Background With tremendously improved survival, many adults live with childhood-onset (onset <18 years) systemic autoimmune rheumatic diseases (ChildSARDs) which are systemic lupus erythematosus (SLE), Sjogren’s syndrome, idiopathic inflammatory myositis (IIM), systemic sclerosis, and systemic vasculitides. Little is known about ChildSARD outcomes in adulthood. We systematically reviewed prognosis studies performed on ChildSARD adults to summarize the scope of outcomes studied, and evaluate for methodological issues.

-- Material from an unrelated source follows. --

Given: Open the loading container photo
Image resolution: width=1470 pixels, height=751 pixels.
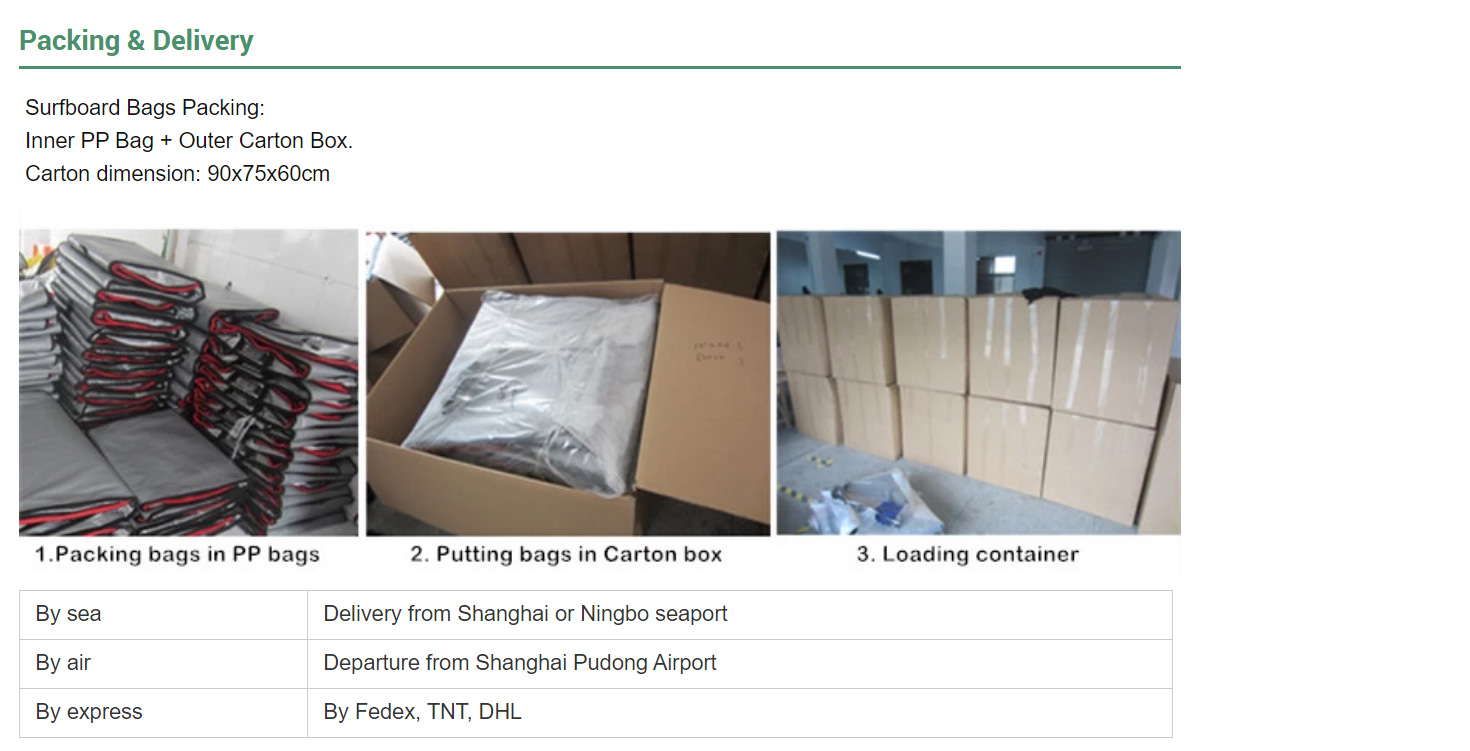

Methods With an academic librarian, we developed search strategies in MEDLINE and Embase (January 1990 – May 2017) to search for full-length English articles. Our strategies were iteratively fine-tuned and finalized after peer-review by librarians. We supplemented the search with hand-searching of the references of review articles and included articles. If a study included both pediatric and adult subjects, we included the study only if the median or mean age at outcome ascertainment was ≥18 years. Information about outcomes and study designs was recorded. All studies were graded independently by two reviewers using the Quality in Prognosis Studies risk-of-bias tool.

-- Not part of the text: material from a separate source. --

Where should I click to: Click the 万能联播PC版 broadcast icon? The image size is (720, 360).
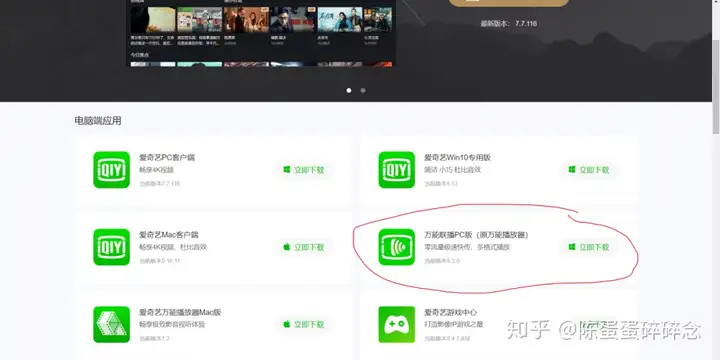point(397,247)
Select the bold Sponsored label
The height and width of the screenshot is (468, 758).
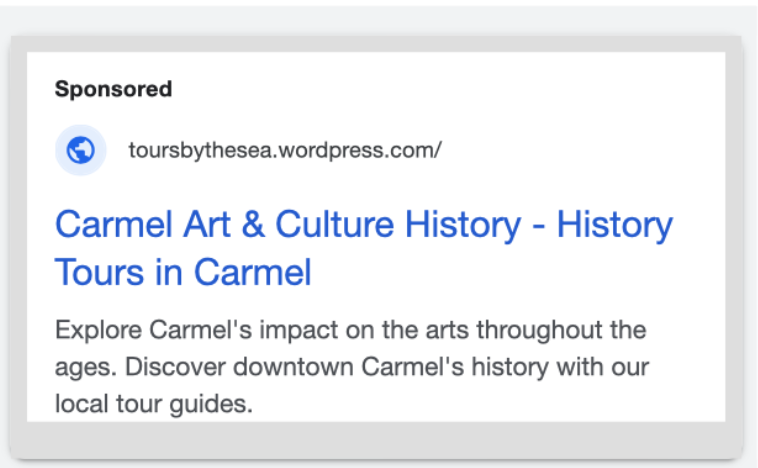point(114,89)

Results Of 14 100 articles, 26 publications were included in this review. Of these, only 10 (36%) focused on adults; while the rest studied mixed adult and paediatric populations. Two studies (7%) were longitudinal (repeat measures on ≥3 occations) while the remainder assessed outcomes on a single occasion. About 80% of studies were published within 2010–2017. The most commonly studied diseases were SLE (61%), IIM (18%), and systemic sclerosis (11%). The most commonly reported primary outcomes were organ damage (29%), cardiovascular outcomes (14%), and mortality (14%). The mean ages at outcome assessment were 19.5–46.8 years for adult-only studies and 19.3–35 years for mixed studies. Moderate to high risk-of-bias was found in all studies for study participation, 90% for study attrition, 61% for prognostic factor measurement, 36% for outcome measurement, 89% for confounding, and 54% for statistical analysis.
Conclusion There is need for more information about adulthood outcomes of ChildSARDs. Longitudinal data was especially lacking. We recommend that future studies on ChildSARD outcomes be undertaken in the framework of a longitudinal cohort. Adult outcomes should be separately reported from pediatric outcomes in a mixed cohort. Study populations should be clearly defined to allow for accurate MESH coding so as to facilitate easy searching for such information and for knowledge dissemination. Careful attention should be paid during study design to reduce bias in choice of study populations, especially in accounting for attrition and confounding.